By skorzystać z urlopu zdrowotnego, nauczyciel musi być zatrudniony w pełnym wymiarze zajęć na czas nieokreślony, po przepracowaniu nieprzerwanie co najmniej 7 lat w szkole w wymiarze minimum ½ obowiązkowego wymiaru godzin.
Jednak w zeszłym roku, resort edukacji wprowadził w tym zakresie zmiany. I zgodnie z nowymi przepisami, a chodzi o tzw. emerytury czarnkowe, jeśli nauczyciel nie chce skorzystać z wcześniejszej emerytury, ale jest już do niej uprawniony, straci prawo do płatnego urlopu dla poratowania zdrowia i to już od września.
Związkowcy protestują
Jak podaje Portal Samorządowy, "Nauczyciele, którzy 1 września 2024 r. uzyskają prawo do przejścia na wcześniejszą emeryturę na podstawie art. 88a Karty nauczyciela, nieprędko doczekają się zmiany prostującej ewidentny błąd legislacyjny, polegający na tym, że jednocześnie z zyskaniem tego uprawnienia tracą prawo do skorzystania z urlopu dla poratowania zdrowia".
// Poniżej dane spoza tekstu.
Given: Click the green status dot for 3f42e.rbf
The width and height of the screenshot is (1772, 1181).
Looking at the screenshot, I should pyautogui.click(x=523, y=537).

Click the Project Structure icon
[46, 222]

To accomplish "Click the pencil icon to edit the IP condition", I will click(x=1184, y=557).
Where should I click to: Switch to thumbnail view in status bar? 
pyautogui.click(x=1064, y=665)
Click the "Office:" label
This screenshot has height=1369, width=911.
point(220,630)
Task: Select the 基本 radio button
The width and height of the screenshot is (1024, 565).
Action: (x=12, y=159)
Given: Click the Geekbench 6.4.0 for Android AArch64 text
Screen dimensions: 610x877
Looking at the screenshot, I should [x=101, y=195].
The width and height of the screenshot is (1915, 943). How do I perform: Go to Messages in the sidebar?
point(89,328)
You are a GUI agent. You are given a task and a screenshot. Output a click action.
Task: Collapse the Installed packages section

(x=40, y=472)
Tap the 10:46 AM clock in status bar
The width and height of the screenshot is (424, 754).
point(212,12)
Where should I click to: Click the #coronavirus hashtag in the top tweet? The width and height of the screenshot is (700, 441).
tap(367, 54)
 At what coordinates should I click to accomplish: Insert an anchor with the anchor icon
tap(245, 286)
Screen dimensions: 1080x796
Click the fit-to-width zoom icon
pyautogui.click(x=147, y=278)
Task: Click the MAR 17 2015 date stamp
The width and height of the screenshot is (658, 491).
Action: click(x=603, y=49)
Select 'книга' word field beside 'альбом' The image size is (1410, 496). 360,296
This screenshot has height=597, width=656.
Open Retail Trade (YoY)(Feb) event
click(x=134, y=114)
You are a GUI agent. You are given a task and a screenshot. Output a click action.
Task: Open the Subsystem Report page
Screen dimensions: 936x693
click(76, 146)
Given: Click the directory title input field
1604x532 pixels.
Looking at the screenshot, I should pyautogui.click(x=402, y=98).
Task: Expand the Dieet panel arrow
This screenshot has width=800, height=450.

Przedstawiciele nauczycieli działają i prowadzą w tej sprawie rozmowy z rządem.
Chcemy na pewno w trybie jak najszybszym usunąć przepisy, które odbierają od pierwszego września nauczycielom uprawnienia. Chodzi przede wszystkim o pozbawienie wielu nauczycieli – wbrew stanowiskom centrali związkowych – uprawnień do urlopu dla poratowania zdrowia w wyniku wprowadzenia tak zwanej emerytury czarnkowej, stażowej czy jakkolwiek ją będziemy nazywali.
Sytuacja jest kuriozalna. Jeśli ktoś nie chce skorzystać z tej wcześniejszej emerytury, ale ma już do niej uprawnienie, to nie może skorzystać z płatnego urlopu dla poratowania zdrowia " – mówi Sławomir Wittkowicz, przewodniczący Wolnego Związku Zawodowego "Forum Oświata", cytowany przez Portal Samorządowy.
Ilu nauczycieli może odczuć konsekwencje tego błędu?
Tę sprawę powinno się załatwić jak najszybciej. Urlop dla poratowania zdrowia to ważny przywilej nauczycieli. O tym, jak bardzo jest potrzebny, świadczą liczby. W ciągu ostatnich trzech lat o 40 proc. wzrosła liczba wniosków nauczycieli o urlopy dla poratowania zdrowia, jak podaje dziennik.pl, a także liczba zwolnień lekarskich. W 2020 r. z rocznego urlopu dla poratowania zdrowia skorzystało 10 448 nauczycieli, a w 2023 roku już 14 407 osób. Według Portalu Samorządowego utratą tego przywileju jest zagrożonych 18 tys. nauczycieli.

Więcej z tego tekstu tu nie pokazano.